What would Shakespeare have had on his iPod?

Ellen Hargis
Probably the 16th century's equivalent of today's Top 40, to judge by a fascinating recital on Sunday night by early music soprano Ellen Hargis and lutenist Paul O'Dette, presented by the National Gallery of Art in conjunction with the Shakespeare in Washington Festival.

Shakespeare was deeply familiar with the music of his day, and references to popular songs -- sometimes just a title or the words to a refrain -- run throughout his works. And as Hargis explained, finding those original songs and bringing them to life again evokes the unique flavor of the times -- from the dark lament "Complain, My Lute" (a kind of Elizabethan precursor to "While My Guitar Gently Weeps") to the funny, upbeat "My Lord Willoughby's Welcome Home."

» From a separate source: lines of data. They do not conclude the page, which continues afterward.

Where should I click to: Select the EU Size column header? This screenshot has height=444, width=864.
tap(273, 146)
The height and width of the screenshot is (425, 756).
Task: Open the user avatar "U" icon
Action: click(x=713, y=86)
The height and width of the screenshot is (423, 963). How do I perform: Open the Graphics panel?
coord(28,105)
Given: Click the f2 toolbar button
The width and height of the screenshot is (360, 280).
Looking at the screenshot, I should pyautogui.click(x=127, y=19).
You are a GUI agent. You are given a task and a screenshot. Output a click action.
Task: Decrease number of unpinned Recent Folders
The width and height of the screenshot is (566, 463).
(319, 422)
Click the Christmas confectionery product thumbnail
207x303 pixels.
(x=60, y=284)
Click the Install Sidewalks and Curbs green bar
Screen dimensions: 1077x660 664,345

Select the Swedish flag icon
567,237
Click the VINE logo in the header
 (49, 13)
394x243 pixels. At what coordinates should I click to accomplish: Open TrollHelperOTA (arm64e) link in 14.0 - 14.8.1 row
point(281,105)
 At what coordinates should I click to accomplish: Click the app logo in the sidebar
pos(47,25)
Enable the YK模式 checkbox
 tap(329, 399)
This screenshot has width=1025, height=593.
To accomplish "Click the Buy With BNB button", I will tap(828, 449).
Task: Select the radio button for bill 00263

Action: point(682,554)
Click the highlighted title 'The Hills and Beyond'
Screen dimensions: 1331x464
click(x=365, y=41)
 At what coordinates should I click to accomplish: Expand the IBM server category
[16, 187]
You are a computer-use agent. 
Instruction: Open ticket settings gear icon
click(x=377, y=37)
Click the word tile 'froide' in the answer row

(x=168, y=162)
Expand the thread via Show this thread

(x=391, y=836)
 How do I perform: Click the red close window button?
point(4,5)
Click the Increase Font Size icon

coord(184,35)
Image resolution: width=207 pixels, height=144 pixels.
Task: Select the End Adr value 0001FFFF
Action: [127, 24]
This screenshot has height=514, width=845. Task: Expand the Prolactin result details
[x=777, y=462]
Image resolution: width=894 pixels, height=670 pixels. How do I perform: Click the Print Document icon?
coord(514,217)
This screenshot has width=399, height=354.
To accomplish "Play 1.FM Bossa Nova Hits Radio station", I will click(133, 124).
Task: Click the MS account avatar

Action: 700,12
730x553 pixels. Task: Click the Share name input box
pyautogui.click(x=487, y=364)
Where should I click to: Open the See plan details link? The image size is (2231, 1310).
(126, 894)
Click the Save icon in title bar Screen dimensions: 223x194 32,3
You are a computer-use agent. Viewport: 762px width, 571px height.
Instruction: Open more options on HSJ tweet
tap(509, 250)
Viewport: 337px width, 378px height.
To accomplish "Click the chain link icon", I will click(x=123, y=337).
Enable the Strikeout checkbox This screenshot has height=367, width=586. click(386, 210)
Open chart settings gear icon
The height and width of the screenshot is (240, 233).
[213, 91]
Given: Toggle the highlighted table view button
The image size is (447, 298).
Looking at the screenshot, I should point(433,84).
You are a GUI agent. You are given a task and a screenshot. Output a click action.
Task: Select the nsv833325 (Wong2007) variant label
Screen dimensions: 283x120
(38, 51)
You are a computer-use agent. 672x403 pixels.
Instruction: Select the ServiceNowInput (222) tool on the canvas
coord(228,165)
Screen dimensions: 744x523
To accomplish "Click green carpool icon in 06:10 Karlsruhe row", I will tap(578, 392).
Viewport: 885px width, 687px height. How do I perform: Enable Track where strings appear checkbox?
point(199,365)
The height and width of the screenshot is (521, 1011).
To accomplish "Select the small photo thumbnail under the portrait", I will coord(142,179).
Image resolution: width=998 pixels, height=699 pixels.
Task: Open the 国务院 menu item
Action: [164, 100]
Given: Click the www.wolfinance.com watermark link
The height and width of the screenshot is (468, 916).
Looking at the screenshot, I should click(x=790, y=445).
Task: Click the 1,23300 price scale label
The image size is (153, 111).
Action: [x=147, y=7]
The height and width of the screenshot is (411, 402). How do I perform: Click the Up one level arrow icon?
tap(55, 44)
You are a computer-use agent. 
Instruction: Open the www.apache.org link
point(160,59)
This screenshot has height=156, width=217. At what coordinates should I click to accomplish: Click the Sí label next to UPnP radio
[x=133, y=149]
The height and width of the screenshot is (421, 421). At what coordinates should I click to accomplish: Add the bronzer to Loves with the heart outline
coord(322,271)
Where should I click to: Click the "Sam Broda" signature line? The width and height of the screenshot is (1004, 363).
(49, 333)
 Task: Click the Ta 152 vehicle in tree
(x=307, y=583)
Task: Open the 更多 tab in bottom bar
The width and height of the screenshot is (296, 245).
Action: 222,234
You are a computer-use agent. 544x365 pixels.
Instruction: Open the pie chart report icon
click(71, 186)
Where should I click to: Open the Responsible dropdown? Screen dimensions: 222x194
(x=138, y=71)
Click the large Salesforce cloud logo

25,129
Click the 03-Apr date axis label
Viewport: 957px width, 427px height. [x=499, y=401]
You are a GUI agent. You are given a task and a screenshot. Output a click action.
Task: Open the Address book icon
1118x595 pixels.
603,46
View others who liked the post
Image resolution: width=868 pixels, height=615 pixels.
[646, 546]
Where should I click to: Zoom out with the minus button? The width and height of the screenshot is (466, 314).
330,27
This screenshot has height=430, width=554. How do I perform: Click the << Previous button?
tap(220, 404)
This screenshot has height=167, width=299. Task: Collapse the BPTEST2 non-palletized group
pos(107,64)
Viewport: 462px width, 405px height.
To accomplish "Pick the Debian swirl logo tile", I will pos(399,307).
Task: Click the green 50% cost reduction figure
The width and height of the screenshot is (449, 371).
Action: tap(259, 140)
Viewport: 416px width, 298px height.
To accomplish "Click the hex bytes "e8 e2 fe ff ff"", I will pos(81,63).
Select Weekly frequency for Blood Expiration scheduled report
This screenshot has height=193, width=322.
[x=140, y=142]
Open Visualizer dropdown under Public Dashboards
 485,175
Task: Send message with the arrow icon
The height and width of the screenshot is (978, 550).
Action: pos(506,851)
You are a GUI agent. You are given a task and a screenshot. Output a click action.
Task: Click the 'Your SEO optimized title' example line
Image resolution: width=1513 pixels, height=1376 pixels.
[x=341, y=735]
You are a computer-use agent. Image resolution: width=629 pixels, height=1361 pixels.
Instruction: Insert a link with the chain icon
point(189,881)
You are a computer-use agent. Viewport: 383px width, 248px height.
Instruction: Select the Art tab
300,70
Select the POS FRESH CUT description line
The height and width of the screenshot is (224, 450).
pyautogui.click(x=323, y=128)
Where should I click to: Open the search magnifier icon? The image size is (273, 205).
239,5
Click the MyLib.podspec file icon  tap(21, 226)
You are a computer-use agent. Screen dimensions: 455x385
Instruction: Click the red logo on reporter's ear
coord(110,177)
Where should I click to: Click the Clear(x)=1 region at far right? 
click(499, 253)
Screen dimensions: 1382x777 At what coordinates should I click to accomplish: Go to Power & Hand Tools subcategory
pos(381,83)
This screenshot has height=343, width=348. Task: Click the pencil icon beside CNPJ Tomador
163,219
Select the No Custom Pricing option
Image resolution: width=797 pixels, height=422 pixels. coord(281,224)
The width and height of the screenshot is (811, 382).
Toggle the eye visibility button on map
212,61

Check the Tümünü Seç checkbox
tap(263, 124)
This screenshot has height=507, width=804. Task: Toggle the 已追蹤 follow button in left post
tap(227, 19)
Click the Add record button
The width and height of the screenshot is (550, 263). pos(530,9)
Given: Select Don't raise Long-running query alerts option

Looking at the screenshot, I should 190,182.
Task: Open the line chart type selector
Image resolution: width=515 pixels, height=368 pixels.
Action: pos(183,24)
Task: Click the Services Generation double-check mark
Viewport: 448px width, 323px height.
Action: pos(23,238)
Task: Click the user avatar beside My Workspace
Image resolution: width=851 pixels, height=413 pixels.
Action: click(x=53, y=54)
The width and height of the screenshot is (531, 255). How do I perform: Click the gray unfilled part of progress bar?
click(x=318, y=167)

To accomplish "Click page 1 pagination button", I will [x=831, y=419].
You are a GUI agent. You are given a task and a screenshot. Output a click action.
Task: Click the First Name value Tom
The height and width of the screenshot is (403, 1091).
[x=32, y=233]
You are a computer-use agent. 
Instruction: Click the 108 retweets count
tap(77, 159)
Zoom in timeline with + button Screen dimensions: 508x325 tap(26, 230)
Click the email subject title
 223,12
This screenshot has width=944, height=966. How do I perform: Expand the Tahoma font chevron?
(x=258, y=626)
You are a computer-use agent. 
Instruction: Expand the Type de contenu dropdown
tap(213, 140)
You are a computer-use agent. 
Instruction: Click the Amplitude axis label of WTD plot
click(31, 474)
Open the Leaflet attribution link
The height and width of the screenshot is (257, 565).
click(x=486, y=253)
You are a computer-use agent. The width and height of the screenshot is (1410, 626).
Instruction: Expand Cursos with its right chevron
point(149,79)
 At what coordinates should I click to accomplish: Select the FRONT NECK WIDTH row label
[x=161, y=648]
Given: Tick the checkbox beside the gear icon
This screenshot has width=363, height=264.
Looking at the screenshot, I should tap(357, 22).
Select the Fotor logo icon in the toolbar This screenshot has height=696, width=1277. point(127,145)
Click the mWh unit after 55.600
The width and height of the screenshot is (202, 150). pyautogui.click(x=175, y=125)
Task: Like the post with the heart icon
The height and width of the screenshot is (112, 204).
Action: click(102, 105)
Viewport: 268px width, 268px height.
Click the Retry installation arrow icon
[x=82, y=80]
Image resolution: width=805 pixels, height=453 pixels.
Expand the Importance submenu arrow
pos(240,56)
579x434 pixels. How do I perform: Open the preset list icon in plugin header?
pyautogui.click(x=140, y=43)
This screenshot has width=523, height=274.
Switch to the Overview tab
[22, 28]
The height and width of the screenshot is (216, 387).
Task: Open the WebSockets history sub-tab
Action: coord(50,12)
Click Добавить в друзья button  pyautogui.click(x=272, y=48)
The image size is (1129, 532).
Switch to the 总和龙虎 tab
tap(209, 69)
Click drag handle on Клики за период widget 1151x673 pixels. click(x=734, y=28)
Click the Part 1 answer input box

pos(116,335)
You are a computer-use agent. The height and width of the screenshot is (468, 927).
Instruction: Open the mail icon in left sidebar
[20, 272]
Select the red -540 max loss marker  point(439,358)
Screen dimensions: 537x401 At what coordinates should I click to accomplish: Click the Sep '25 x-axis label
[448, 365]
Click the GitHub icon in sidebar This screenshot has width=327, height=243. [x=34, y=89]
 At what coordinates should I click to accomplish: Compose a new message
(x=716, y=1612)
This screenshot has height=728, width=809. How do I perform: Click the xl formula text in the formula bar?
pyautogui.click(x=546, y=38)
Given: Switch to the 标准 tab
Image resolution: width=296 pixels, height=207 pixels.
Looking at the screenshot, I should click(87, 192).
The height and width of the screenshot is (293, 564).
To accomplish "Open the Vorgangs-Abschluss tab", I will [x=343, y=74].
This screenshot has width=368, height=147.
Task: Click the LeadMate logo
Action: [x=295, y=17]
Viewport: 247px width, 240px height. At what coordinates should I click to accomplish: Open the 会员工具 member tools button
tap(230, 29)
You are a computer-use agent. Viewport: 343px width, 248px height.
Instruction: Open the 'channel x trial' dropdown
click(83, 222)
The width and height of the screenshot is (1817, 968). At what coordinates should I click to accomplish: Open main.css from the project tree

Hargis has made a specialty of 17th- and 18th-century song, and has a light, clear voice that suits this music extremely well. These are intimate, rather than opulent, songs; their power comes from their quiet, human grace. And Hargis sang them with an effortless beauty, with just a hint of vibrato here and there, minimal ornamentation, and a natural, unforced sense of drama.

Paul O'Dette
Paul O'Dette is one of the finest lutenists in a world rather pleasantly crowded with them, and with his English-sheepdog-on-a-windy-day persona, even looks like an Elizabethan musician. Despite the merciless acoustics of the West Garden Court -- which tend to swallow delicate instruments -- O'Dette accompanied Hargis with precision and wit, and soloed with instrumental music from several of Shakespeare's plays, including "A Midsummer Night's Dream" and "Romeo and Juliet."